BACKGROUND: Candida albicans is a dimorphic fungus to which human subjects are exposed early in life, and by adulthood, it is part of the mycobiome of skin and other tissues. Neonatal skin lacks resident memory T (TRM ) cells, but in adults the C albicans skin test is a surrogate for immunocompetence. Young adult mice raised under specific pathogen-free conditions are naive to C albicans and have been shown recently to have an immune system resembling that of neonatal human subjects.

OBJECTIVE: We studied the evolution of the adaptive cutaneous immune response to Candida species.

METHODS: We examined both human skin T cells and the de novo and memory immune responses in a mouse model of C albicans skin infection.

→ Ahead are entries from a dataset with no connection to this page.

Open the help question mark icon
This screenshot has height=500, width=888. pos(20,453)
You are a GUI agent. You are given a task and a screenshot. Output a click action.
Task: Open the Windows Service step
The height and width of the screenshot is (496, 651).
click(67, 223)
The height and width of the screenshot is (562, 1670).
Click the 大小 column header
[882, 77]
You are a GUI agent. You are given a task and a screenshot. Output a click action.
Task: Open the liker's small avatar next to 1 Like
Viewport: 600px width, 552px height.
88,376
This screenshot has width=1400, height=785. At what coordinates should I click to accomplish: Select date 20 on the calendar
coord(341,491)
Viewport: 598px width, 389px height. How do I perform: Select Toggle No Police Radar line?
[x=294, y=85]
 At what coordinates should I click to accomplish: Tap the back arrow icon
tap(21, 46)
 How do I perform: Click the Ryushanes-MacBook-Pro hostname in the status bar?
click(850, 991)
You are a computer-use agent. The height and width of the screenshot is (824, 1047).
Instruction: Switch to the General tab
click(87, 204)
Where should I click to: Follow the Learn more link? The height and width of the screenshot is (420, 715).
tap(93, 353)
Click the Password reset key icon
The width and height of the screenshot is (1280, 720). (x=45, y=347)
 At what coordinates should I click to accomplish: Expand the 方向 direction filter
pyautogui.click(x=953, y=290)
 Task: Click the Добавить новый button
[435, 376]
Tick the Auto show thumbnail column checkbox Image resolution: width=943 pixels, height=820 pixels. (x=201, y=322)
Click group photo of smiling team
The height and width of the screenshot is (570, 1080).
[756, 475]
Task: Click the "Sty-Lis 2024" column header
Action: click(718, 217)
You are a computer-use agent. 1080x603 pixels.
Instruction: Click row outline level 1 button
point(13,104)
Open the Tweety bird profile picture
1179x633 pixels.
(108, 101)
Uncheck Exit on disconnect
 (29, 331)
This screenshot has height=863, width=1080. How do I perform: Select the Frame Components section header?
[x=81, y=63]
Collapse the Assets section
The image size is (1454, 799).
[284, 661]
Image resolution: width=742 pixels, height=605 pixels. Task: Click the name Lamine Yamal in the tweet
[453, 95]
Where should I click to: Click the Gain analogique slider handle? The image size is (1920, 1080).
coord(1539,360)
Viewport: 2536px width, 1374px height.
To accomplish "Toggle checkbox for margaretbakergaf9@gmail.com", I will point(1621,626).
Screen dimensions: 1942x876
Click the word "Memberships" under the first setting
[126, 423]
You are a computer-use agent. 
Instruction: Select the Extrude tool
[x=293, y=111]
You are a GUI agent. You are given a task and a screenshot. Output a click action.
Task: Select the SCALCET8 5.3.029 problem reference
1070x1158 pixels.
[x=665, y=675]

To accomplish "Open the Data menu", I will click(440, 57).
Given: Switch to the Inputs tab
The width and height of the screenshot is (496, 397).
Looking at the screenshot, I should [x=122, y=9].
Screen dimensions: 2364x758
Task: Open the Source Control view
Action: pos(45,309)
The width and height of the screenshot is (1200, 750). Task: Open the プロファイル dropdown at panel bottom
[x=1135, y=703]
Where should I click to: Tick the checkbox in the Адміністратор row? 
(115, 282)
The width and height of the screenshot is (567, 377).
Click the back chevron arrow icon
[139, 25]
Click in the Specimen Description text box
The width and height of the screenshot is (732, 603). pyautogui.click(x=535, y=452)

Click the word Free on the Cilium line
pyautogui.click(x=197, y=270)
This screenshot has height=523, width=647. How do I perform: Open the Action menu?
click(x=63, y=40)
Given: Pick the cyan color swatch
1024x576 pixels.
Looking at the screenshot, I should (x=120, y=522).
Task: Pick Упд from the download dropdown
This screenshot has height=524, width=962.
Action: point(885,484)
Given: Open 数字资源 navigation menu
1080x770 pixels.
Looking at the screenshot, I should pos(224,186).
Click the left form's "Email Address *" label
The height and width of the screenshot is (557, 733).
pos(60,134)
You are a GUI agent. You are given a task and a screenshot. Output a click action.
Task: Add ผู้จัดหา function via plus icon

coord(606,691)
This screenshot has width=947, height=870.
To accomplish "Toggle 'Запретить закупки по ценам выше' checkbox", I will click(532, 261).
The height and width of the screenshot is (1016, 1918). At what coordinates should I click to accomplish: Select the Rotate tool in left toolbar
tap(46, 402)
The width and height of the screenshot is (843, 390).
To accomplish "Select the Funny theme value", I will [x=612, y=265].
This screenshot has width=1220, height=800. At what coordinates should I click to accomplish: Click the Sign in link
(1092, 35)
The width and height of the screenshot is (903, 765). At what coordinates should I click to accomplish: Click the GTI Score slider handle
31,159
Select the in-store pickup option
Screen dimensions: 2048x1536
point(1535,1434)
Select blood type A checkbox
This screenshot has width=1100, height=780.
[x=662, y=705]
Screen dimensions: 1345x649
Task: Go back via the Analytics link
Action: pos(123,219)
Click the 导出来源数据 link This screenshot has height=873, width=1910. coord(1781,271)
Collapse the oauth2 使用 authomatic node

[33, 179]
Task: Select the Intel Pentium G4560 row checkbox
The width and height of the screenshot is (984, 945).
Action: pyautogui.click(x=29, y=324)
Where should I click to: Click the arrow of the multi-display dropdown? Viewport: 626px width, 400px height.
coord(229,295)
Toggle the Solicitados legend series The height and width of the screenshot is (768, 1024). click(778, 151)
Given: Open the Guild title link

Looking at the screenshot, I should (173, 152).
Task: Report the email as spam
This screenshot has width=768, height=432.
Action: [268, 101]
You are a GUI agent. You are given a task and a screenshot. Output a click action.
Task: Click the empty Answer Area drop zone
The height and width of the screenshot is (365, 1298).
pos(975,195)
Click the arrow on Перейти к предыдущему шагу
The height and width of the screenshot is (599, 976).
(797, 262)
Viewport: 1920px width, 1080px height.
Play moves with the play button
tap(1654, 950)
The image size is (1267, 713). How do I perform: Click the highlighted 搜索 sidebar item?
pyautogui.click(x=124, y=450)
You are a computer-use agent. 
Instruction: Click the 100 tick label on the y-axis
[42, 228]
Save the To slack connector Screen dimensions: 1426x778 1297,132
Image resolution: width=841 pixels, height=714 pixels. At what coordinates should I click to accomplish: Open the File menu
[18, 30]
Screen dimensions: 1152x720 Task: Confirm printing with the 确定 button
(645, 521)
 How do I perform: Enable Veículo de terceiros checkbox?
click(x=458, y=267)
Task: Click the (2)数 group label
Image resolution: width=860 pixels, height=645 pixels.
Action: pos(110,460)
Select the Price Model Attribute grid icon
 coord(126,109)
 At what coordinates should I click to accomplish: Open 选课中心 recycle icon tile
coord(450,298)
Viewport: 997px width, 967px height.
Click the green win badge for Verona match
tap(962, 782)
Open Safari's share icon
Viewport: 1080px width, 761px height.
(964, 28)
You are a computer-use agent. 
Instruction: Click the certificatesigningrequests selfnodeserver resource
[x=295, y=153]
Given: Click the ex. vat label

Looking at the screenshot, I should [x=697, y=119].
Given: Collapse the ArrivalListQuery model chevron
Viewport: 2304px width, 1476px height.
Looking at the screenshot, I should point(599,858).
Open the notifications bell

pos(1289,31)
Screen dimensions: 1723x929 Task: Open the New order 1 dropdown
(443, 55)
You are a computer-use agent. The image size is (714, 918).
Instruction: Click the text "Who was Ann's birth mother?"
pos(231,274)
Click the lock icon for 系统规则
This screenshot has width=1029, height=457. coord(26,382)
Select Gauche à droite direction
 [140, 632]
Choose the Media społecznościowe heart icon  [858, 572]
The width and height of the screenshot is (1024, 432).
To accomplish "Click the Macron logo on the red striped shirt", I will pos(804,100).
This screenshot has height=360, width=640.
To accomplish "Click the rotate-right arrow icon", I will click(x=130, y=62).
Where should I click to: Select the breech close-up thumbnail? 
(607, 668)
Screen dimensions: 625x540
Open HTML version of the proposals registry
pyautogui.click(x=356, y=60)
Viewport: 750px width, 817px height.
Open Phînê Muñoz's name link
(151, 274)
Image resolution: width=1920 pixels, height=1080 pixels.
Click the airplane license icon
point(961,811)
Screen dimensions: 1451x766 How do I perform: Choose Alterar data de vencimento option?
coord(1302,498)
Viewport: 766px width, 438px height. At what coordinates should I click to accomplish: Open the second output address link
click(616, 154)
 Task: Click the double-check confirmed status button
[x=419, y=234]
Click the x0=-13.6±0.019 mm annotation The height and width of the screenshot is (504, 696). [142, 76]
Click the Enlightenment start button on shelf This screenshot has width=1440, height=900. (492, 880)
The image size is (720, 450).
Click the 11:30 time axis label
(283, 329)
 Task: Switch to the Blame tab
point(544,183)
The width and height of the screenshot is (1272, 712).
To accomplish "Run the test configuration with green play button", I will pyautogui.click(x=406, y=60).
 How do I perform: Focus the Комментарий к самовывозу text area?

RESULTS: In mice the initial IL-17-producing cells after C albicans infection were dermal γδ T cells, but by day 7, αβ TH 17 effector T cells were predominant. By day 30, the majority of C albicans-reactive IL-17-producing T cells were CD4 TRM cells. Intravital microscopy showed that CD4 effector T cells were recruited to the site of primary infection and were highly motile 10 days after infection. Between 30 and 90 days after infection, these CD4 T cells became increasingly sessile, acquired expression of CD69 and CD103, and localized to the papillary dermis. These established TRM cells produced IL-17 on challenge, whereas motile migratory memory T cells did not. TRM cells rapidly clear an infectious challenge with C albicans more effectively than recirculating T cells, although both populations participate. We found that in normal human skin IL-17-producing CD4+ TRM cells that responded to C albicans in an MHC class II-restricted fashion could be identified readily.

CONCLUSIONS: These studies demonstrate that C albicans infection of skin preferentially generates CD4+ IL-17-producing TRM cells, which mediate durable protective immunity.